GEORGES ROUSSE , LA MAGIE DE L’ANAMORPHOSE

« J’occupe l’espace vide avec des formes sans fonction, sauf à  provoquer le rêve… »

                                       Photographie de Georges Rousse, Installation à la Base Sous-Marine

Photographie de Georges Rousse, Installation à la Base Sous-Marine

 

C’est dans la Base Sous-Marine, immense bunker froid et impressionnant situé dans une zone portuaire sans définition propre -un entre-deux de constructions et de démolitions parsemé de grues et d’échafaudages- que se déroule en ce moment l’exposition « ESPACE(S) : METAMORPHOSES POETIQUES ». Ce centre d’exposition aux allures de bâtiment désaffecté semblait tout destiné à accueillir le travail du photographe plasticien français Georges Rousse, celui-ci privilégiant comme espaces de création « des lieux très particuliers, très photographiques et une architecture qui sort du quotidien ».

Une passerelle installée au dessus de bassins d’eau nous fait pénétrer à l’intérieur de ce bâtiment démesuré, sombre, où le vol de pigeons perturbe ponctuellement le calme qui le caractérise. C’est à ce moment-là que l’on découvre, de loin, l’une des trois œuvres que l’artiste a réalisée in situ. Un carré, un cercle et un triangle noirs habillent les murs gris délavés du « hall » de la Base, d’une manière assez particulière. En effet, le carré et le triangle, peints à cheval sur deux murs, sont anamorphosés : un point de vue unique imposé par l’artiste (un petit triangle blanc marqué au sol) nous donne l’illusion d’avoir devant les yeux des figures planes, comme en lévitation. Georges Rousse, au travers de cette première œuvre, « pose les bases de [son] vocabulaire et de [son] processus de création pour donner aux visiteurs les caractéristiques de [sa] démarche ».

La pratique de G.R se situe au croisement de la peinture, de l’architecture, de la sculpture et de la photographie. Après s’être approprié un lieu et avoir choisi une partie de l’espace comme support de création, celui-ci réalise des dessins à l’aquarelle -intégrés à l’exposition- qui lui permettent de visualiser la figure qu’il dessinera dans l’espace. Puis, G.R se place au point de vue qu’il a déterminé et guide ses assistants, qui, à l’aide de craies, placent des repères dans la profondeur du lieu, sur les divers murs, le sol, le plafond qui le constituent. Ce travail est minutieux et complexe, car il faut veiller à ce que ces tracés éclatés dans l’espace forment une figure unifiée depuis le placement de l’artiste. G.R est parfois amené à modeler l’espace dont il prend possession : il lui arrive d’ajouter des structures en bois à l’architecture d’une pièce ou de découper et casser des murs pour agrandir un lieu ou révéler les entrailles d’un bâtiment. Le photographe entretient ainsi « une relation physique, directe à l’espace » qu’il investit.

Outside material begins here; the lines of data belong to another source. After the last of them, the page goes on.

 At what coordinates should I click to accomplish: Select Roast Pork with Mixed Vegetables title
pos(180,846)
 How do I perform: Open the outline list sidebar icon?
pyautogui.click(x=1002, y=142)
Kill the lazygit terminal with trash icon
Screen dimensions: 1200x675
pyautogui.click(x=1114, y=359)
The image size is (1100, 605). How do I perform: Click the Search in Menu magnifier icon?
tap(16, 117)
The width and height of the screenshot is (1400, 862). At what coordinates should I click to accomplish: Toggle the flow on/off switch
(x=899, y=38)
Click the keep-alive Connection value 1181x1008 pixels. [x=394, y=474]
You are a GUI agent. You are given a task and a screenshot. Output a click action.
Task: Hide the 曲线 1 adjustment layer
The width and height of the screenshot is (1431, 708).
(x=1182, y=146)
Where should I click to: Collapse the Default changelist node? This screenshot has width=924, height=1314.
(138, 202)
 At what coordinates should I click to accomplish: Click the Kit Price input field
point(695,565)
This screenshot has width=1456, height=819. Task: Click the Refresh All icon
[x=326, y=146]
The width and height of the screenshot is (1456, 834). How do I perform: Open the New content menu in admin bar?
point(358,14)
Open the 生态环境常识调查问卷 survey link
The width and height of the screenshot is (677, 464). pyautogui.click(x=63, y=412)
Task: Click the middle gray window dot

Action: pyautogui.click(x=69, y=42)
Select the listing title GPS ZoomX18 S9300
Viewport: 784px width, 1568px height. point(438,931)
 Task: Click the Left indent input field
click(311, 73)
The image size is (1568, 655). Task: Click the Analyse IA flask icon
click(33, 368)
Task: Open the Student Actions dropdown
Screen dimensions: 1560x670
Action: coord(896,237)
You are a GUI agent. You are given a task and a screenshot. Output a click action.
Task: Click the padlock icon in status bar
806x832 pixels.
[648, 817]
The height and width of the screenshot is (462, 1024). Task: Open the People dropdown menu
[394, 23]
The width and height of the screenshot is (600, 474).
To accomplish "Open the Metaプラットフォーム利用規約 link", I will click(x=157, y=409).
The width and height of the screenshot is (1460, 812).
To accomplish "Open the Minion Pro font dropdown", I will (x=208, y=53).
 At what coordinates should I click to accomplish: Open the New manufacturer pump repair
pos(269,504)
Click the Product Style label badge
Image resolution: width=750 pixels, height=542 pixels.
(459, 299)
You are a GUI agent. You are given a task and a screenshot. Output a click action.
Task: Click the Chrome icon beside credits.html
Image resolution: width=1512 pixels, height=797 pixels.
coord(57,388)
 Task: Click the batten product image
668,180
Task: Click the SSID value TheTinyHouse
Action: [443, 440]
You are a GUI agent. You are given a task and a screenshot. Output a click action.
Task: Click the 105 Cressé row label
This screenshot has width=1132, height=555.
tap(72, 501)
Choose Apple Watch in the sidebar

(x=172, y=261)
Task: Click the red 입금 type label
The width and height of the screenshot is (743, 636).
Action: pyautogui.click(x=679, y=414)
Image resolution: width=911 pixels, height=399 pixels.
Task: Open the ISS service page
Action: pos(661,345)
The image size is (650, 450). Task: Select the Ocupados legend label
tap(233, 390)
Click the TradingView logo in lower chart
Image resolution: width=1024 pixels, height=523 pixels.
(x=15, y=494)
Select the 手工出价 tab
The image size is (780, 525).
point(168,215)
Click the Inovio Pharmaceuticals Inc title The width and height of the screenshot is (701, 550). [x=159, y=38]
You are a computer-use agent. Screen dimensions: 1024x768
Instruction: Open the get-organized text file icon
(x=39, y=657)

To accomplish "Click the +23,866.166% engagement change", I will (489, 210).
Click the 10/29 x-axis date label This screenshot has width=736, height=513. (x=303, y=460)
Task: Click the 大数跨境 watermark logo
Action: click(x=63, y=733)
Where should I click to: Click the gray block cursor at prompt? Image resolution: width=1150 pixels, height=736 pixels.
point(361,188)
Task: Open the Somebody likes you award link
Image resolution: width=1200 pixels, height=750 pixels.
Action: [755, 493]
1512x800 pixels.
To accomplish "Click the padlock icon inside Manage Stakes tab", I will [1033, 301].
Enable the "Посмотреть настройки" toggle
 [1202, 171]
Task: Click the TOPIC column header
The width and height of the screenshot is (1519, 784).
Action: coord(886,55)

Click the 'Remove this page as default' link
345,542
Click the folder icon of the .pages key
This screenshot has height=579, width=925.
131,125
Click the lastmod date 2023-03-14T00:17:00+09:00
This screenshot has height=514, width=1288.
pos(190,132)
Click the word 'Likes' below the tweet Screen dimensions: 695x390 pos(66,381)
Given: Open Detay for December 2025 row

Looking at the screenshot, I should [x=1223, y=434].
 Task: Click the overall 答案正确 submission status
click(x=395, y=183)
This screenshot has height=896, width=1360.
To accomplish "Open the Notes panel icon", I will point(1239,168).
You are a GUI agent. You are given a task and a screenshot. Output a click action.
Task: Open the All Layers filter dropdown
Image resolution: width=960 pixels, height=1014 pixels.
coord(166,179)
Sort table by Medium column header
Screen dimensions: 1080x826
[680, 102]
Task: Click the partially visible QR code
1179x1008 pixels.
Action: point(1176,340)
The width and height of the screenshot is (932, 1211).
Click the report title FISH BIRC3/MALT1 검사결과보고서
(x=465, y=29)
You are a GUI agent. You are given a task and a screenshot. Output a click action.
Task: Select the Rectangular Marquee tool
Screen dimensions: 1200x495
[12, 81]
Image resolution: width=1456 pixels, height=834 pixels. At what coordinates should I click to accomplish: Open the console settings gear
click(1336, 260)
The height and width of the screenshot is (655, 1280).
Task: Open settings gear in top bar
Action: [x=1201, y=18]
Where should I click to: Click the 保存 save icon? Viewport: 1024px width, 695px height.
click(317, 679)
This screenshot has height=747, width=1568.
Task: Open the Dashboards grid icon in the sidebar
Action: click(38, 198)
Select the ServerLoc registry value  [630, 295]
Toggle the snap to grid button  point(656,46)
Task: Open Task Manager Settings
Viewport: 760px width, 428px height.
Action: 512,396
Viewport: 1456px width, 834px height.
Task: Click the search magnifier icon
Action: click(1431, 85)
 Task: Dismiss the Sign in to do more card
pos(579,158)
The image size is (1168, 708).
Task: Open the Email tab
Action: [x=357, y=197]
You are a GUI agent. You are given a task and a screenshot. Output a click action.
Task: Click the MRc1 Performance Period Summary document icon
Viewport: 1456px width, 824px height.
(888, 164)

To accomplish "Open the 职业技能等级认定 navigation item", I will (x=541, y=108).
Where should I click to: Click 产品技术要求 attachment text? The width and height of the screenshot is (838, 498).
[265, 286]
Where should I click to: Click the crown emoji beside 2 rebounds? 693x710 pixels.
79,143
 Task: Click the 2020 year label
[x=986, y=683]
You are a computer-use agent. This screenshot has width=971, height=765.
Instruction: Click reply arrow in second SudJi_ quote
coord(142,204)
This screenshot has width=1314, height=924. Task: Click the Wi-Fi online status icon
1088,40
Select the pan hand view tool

Après avoir peint son anamorphose, « spatialisé sa peinture », G.R attend la meilleure lumière naturelle possible pour immortaliser son œuvre éphémère au travers d’une photographie, qui sera pour lui la finalité de tout ce processus de création. L’objectif « grand angulaire » qu’il utilise «ne mime pas la vision humaine »  mais « amplifie et déforme la perspective » ce qui accentue fortement l’illusion de flottement des figures dans l’espace, et donne l’impression de se trouver face à un truquage informatique, comme si ces formes avaient été ajoutées à posteriori par dessus le cliché. « La photographie est plus intéressante que la réalité » déclare l’artiste à ce sujet.

Et ce ne sont pas moins de soixante clichés en grand format qui sont exposés à la Base Sous-Marine, donnant à voir l’étendue et la richesse du travail de G.R.

La quasi obscurité dans laquelle est plongée l’exposition crée instantanément une relation intime entre le spectateur et le travail du photographe : nous investissons l’univers de Georges Rousse, un univers intriguant, qui questionne, empreint de magie.